● **Instructions**:
1. Answer these from the ICU surrogate text:
(a) What could the process for designating the surrogate be modelled on?
(b) Instead of limiting information, what do older and/or more experienced physicians do?
(c) What disorder can a lack of communication give rise to?
2. According to the ICU surrogate text, which parties could meet to designate the surrogate? List them all.

● **Source text**:
To cater for these complicated situations, it could be of interest to propose that a key contact person be chosen among the family members using a collegial decision-making process. The family, general practitioner, ICU staff and physicians could meet to designate the person to serve as the surrogate, according to a process that remains to be determined, but which could be modelled on the “family conference”, for example. Such a procedure would guarantee the legitimacy of the surrogate, avoid problems with the other family members, and perhaps also avoid having surrogates who struggle with their new responsibility [3]. There could even be two or more surrogates designated to share the responsibility. This type of procedure would not interfere in any way with the official designation of a surrogate by the patient while still in good health, but would be nonetheless well suited to the specific challenges of the ICU context. Similarly, as discussed below, an exception to the rule of medical secrecy, limited to the duration of the ICU stay, could also be envisaged, justified by the principle of beneficence towards the patient’s family [3].

2.3. Taking the Family into Consideration

The family’s capacity to understand medical information is an important aspect to take into account. Researchers reported that the family’s poor capacity for comprehension was cited by physicians as a factor in their choice of a suitable surrogate. The physicians seem to engage in more intense communication in such cases, but may also tend to limit the amount or type of information imparted, to avoid putting the family into difficulty, either out of beneficence towards them, or because the physician feels that the family will simply not be able to understand or assimilate the information. Conversely, it is noteworthy that compared to their younger counterparts, older and/or more experienced physicians are significantly less prone to limit information, but rather adapt their language appropriately [2].
In the ICU, the vulnerability of the patient’s family evolves in parallel to that of the patient. The family are eager for a word, a gesture, or a titbit of information that might relieve their stress even a little. The family is in a situation of complete dependence on their loved-one’s outcome, and on the medical and caregiving teams, who hold the key to the diagnosis, treatment and information. A lack of communication can give rise to post-traumatic stress disorder, with resultant repercussions on daily functioning, and the possible need for psychological assistance [13][14].

● **Given entries**:
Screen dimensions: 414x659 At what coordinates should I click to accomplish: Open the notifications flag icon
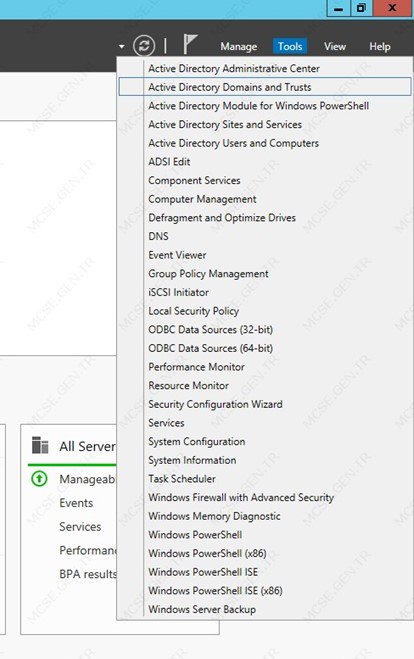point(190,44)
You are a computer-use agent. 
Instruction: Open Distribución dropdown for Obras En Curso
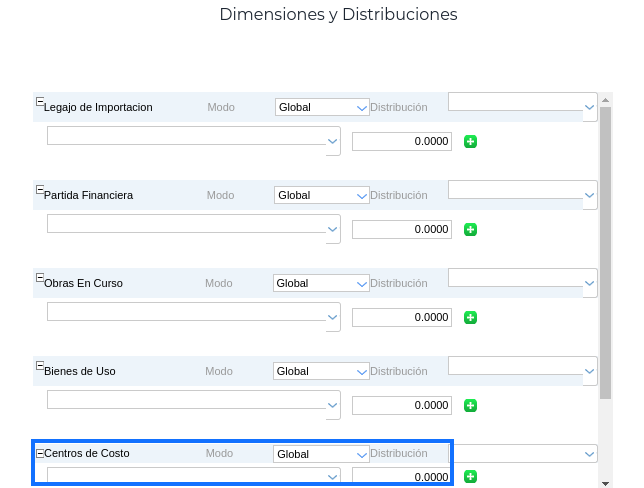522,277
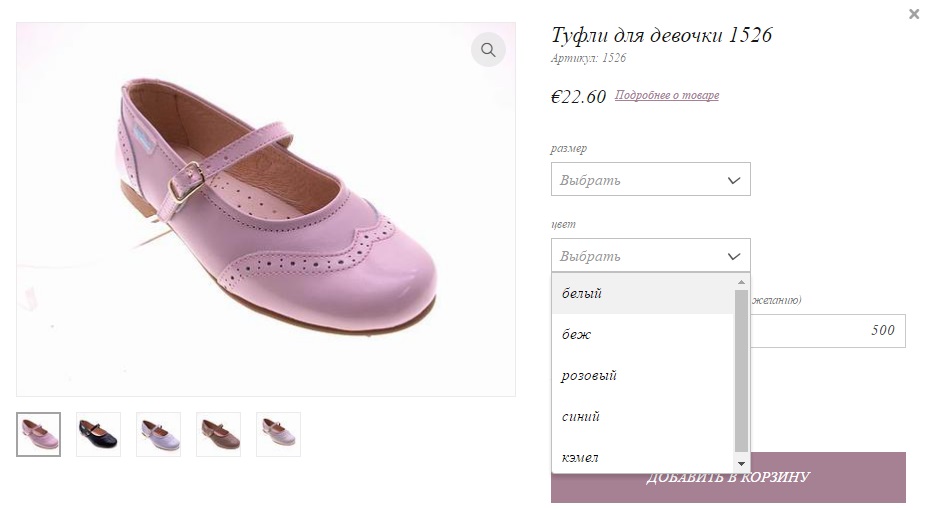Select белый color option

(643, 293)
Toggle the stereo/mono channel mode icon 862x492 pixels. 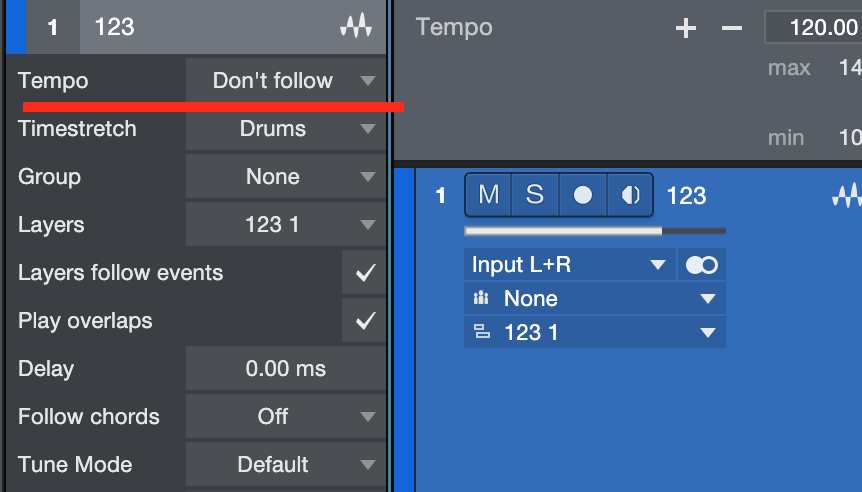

● **Answers to each task**:
1.
(a) The "family conference"
(b) They adapt their language appropriately.
(c) Post-traumatic stress disorder

2.
- The family
- General practitioner
- ICU staff
- Physicians